Unusually for what is not just a religious work, but one taken from an Old Testament story, the latter half of the nineteenth century brought a great rise in its popularity as a theme in painting, most probably because of its links with the Pharaohs of Egypt.

In José María Avrial y Flores’s Pharaoh’s Daughter Rescuing Moses from the Nile from 1862, the story is told in the tiny group of figures overwhelmed by its massive buildings. The artist provides a literal account too, with Moses’ sister Miriam watching from the lower left corner as her baby brother is presented to Pharaoh’s daughter.
Then Gustave Moreau selected this story as one of a cycle of three paintings, on the ages of mankind and times of the day, which he exhibited at the Exposition Universelle in 1878. Its companions were Jacob and the Angel and King David.

Infancy and dawn were represented by Moïse Exposé sur le Nil (The Infant Moses) (c 1876-78), a radiantly beautiful depiction of the infant Moses asleep, prior to his discovery in the bulrushes. Moses is new life, new Judaeo-Christian beliefs, new law, and the new regime. Set against a background – derived from photographs of Egyptian ruins – symbolising the ancient, pre-Jewish, and decaying – it laid out Moreau’s hope for the French nation.
The baby Moses is marked out as being holy by the rays emanating from his temples, and surrounded by exotic flowers and birds. Unusually, Moreau does not show the traditional and popular moment of discovery of the infant in the bulrushes, but this static scene before.

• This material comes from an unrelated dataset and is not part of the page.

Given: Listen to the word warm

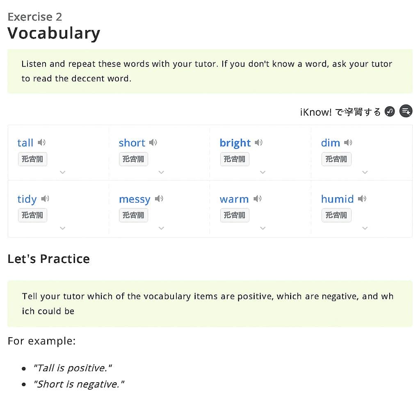Looking at the screenshot, I should [x=257, y=199].
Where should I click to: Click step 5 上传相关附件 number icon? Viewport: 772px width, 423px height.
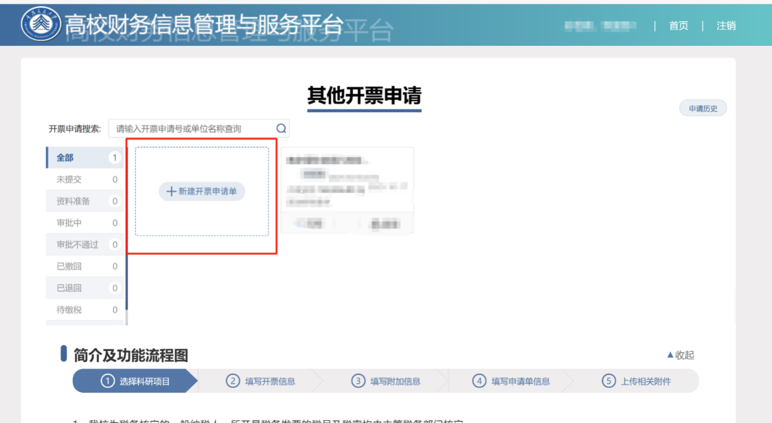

In the Salon that year, Elizabeth Jane Gardner exhibited her far more conventional account of Moses in the Bulrushes (c 1878). The two women shown must be Moses’ mother, and his older sister Miriam.
Around the turn of the century, the story is told in three separate gouaches by James Tissot, as part of his huge project to produce an illustrated Old Testament, as a sequel to his New Testament. I show here the first two of his series, covering the story retold above.

Tissot’s Moses Laid Amid the Flags (above) and Pharaoh’s Daughter Has Moses Brought to Her (below) cover both the scenes which had been used in previous visual narratives, using Tissot’s modern illustrative style rather than the archaeological fantasies of the day.


It took Lawrence Alma-Tadema to transform the story into The Finding of Moses (1904-05), which looks like a still from a widescreen epic with a cast of thousands.
What I find most strange is that, in a century which saw the rise of social realism and Naturalism, not one of these paintings seems interested in tackling the more contemporary issues raised by a mother abandoning her baby because of the oppression she was suffering. Perhaps those were too close for comfort.